SINPAF algodão denuncia chefe interino da unidade por perseguição e autoritarismo contra trabalhadores

A diretoria da Seção Sindical Algodão, respaldada por um grupo de empregados dessa Unidade, fizeram uma denúncia na Controladoria Geral da União (CGU), nesta semana, contra o chefe-geral interino Liv Severino, por práticas gerenciais autoritárias e intimidatórias no ambiente de trabalho.
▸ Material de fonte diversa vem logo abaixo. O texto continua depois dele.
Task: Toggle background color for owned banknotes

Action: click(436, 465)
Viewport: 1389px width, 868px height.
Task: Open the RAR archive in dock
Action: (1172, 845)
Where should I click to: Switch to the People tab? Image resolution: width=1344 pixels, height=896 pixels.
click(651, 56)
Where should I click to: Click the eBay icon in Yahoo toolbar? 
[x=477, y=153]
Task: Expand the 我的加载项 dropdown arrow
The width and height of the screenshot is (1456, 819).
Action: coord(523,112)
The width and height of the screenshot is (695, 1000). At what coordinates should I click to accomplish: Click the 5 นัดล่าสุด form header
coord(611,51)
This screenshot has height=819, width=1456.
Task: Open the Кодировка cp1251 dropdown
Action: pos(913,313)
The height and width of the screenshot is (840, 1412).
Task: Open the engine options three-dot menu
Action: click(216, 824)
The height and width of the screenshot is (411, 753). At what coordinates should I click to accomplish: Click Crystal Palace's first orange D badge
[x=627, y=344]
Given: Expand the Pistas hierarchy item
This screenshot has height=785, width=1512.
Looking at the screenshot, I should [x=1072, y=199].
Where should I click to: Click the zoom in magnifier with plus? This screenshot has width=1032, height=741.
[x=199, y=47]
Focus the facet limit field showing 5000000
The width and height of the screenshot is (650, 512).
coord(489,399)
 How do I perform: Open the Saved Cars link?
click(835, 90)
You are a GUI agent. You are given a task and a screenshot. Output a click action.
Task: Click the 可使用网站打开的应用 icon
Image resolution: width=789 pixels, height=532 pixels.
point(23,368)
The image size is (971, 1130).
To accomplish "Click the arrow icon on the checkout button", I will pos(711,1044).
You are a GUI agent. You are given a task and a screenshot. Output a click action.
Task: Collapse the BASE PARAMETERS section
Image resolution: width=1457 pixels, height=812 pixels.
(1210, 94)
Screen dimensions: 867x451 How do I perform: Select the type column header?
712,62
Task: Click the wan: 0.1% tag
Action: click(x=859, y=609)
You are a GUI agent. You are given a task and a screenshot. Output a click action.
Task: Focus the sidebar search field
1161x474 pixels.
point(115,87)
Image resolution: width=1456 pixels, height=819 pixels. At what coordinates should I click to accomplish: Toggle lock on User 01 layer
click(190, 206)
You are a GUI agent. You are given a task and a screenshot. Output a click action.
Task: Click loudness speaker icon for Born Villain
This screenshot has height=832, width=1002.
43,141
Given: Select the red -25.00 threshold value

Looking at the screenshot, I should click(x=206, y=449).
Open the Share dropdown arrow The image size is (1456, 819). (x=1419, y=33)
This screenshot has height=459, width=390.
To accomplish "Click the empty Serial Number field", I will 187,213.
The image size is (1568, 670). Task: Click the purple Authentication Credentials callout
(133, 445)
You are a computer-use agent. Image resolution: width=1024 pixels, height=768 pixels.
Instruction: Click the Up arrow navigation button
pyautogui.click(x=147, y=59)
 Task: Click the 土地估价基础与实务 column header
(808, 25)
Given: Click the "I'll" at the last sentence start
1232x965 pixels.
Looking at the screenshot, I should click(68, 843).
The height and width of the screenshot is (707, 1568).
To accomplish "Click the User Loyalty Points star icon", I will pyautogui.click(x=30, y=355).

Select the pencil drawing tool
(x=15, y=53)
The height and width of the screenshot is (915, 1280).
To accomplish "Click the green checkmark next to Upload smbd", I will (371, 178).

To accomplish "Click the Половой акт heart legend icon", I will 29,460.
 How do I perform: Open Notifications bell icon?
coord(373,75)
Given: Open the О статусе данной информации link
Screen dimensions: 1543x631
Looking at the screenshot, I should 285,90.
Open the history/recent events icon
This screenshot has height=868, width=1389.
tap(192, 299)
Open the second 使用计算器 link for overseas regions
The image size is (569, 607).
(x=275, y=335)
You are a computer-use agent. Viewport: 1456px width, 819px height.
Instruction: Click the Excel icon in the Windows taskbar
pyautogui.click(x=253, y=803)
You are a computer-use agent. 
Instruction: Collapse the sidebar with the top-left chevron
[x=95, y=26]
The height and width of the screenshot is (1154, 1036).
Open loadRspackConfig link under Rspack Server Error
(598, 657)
Desde 2018, os trabalhadores denunciam essas perseguições que acontecem por motivos fúteis, fomentando desmotivação e apatia funcional, com implicações negativas para o rendimento da empresa.

Segundo os empregados, um dos atos arbitrários de Liv Severino foi a implementação de um sistema próprio e tendencioso de Avaliação de Desempenho Individual que não se ajusta ao modelo normativo estabelecido pela Embrapa.

“O modelo de avaliação estabelecido isoladamente pelo chefe-geral interino da unidade tornou-se único entre todas as Unidades Descentralizadas da Embrapa (UDs), somente com o propósito de avaliar para punir, principalmente, a categoria de pesquisadores da Embrapa Algodão”, apontou o grupo de empregados.

Dentro das variadas formas de punições cometidas pela chefia da unidade, os empregados destacam a demissão de um pesquisador antes da conclusão do seu período probatório,

ato que gerou um passivo trabalhista milionário à Embrapa, pelo fato de o trabalhador ter sido readmitido judicial quatro anos após sua demissão.

Além disso, Liv Severino abriu um processo administrativo acusando nove pesquisadores de desídia, o qual foi revertido pelo Ministério Público do Trabalho, também sob pena de multa à empresa.

Contraditoriamente, esses nove pesquisadores foram acusados de desídia – baixa produtividade no trabalho – no mesmo período em que seus históricos de desempenho registraram avaliações satisfatórias, incluindo promoção por mérito.

Esses inúmeros assédios têm provocado afastamentos recorrentes de empregados, com doenças psicossomáticas, gerando danos à saúde do trabalhador e ao andamento dos trabalhos realizados na Embrapa Algodão. “Além da dignidade e da saúde abaladas, o assédio fere nossa integridade profissional e reputação científica”, relataram os pesquisadores

SISTEMA DE AVALIAÇÃO - Após denúncia da Diretoria Nacional do SINPAF contra irregularidades cometidas no processo de avaliação de desempenho dos trabalhadores da Embrapa em suas diversas unidades, o Ministério Público do Trabalho (MPT) cobrou medidas da empresa para “estancar” prejuízos aos trabalhadores.

Depois de ouvir representantes do Sindicato e da empresa, o MPT destacou diversos problemas causados pela Norma de Avaliação, inclusive a subjetividade dos critérios utilizados por cada unidade para avaliar o empregado.

Na última terça-feira (3/3), diretores do SINPAF participaram de reunião com a Assessoria Jurídica da Embrapa para tratar sobre a Norma de Avaliação de Desempenho Individual.

Mesmo com a orientação do MPT para que a Norma seja revisada pelas partes, a assessoria jurídica da Embrapa não garantiu qualquer mudança nas regras, alegando que essa decisão depende das instâncias superiores, como a Secretaria de Desenvolvimento Institucional (SDI), a Diretoria Executiva e o Conselho de Administração (Consad).

A próxima reunião entre o SINPAF e a empresa ficou agendada para o próximo dia 25 de março. Segundo o diretor jurídico, Adilson Mota, caso necessário, o SINPAF tomará todas as medidas políticas e jurídicas para iniciar de fato uma negociação e produzir as alterações imprescindíveis para a melhoria da Norma de Avaliação de Desempenho Individual.